B12 deficiency is classically seen in chronic alcoholism, malnutrition, and strict vegetarians. Vitamin B12 stores in the liver last about 2-3 years so deficiency is rare. B12 is also required for myelination in addition to hematopoiesis, hence deficiency leads to subacute combined degeneration.

  • Absorption of B12
    • The salivary gland and fundus of the stomach secrete R-binders/ Transcobalamin-1/ Haptocorrin which binds to free B12
    • Dietary B12 bound to proteins is released by enzymes in the stomach and ileum
    • Pancreatic proteases release B12 from its R-binders
    • Parietal cells secrete Intrinsic Factor which binds to B12 in the intestines
    • B12-IF complex is absorbed by receptor- mediated endocytosis ATP-Binding Cassette Protein (ABCC1) or Multidrug Resistant Protein 1 (MDRP1)
  • Physiological role of B12
    • Folate metabolism (deficiency causes Folate trap and reduced DNA/RNA synthesis)
    • DNA/RNA synthesis (through DNA methylation by SAM)
    • Succinyl-CoA synthesis (for the synthesis of hemoglobin)
  • Causes of B12 deficiency
    • Decreased dietary intake (Vegans)
    • Pernicious Anemia
    • Atrophic Gastritis
    • Achlorhydria
    • Gastrectomy/ Bariatric surgery
    • Pancreatic insufficiency
    • Terminal ileal resection
    • Crohn’s disease
    • Diphyllobothrium latum infection
  • The Folate trap
    • In B12 deficiency, folate becomes trapped in its inactive 5-methyl-THF form
    • Therefore, it cannot be converted to it’s active form, 5,10-methylene TH4-folate, which is required for nucleic acid synthesis
  • Signs and symptoms
    • Anemia: fatigue, weakness, palpitations, pallor
    • Tongue: Red “beefy” tongue, glossitis, atrophy of papillae
    • Peripheral neuropathy
      • Glove and stocking distribution of pain and numbness (paraesthesia)

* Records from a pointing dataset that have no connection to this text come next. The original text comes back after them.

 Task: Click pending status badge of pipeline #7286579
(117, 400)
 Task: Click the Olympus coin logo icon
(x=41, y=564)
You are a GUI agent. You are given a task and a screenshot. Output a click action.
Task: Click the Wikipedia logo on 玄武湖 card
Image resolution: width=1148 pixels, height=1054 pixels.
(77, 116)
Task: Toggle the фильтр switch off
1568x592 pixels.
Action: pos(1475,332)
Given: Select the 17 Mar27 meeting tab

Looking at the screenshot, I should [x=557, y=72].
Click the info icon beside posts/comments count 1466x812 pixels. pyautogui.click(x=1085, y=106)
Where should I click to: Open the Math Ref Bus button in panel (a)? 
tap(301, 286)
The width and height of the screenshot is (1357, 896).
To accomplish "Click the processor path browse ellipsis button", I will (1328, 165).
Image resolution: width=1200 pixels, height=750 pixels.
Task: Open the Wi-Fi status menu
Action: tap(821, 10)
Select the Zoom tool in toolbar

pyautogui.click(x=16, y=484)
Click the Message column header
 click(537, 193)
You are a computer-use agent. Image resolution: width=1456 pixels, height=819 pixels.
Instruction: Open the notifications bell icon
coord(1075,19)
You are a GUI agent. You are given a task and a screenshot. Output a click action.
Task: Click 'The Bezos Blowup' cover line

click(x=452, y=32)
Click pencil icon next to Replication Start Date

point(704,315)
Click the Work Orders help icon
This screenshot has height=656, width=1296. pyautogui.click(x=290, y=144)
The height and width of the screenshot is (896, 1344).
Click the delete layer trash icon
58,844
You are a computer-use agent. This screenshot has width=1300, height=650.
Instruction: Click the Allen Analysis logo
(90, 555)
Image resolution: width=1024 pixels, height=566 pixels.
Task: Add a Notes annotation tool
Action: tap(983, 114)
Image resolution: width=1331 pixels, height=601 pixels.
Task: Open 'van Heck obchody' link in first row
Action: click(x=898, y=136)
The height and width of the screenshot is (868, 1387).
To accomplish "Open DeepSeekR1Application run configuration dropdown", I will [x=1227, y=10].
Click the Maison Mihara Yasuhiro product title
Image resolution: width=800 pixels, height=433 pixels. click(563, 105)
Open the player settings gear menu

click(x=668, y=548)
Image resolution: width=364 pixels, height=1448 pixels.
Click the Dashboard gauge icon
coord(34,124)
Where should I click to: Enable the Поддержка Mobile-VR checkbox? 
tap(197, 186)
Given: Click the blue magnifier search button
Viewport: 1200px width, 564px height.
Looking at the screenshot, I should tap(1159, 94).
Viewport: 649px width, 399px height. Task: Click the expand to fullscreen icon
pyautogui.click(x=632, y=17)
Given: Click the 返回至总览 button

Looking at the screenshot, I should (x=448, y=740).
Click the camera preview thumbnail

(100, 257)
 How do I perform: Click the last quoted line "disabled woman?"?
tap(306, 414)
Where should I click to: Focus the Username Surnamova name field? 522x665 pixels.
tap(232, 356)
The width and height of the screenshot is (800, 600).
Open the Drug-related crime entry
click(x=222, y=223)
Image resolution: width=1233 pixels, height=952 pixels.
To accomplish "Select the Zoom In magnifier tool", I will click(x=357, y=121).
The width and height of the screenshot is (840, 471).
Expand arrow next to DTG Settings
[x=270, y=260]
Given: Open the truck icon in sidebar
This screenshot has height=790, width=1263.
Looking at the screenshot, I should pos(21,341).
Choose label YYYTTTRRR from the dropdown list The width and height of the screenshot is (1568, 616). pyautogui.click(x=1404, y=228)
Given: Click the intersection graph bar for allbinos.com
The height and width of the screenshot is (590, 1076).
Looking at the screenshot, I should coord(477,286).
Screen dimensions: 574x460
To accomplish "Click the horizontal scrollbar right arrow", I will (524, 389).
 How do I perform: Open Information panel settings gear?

    • Subacute Combined Degeneration
      • Decreased deep tendon reflexes
      • Decreased vibration sense
      • Positive Babisnki
      • Paraesthesia
      • Psychiatric manifestations
    • Ataxia
    • Atherosclerosis: Due to increased homocysteine levels, also increases the risk for thrombosis and myocardial infaction
  • Treatment Nerve damage from B12 deficiency is permanent. Supplementation may improve peripheral neuropathy within the first 3-6 months. However, there is little effect on cord signs.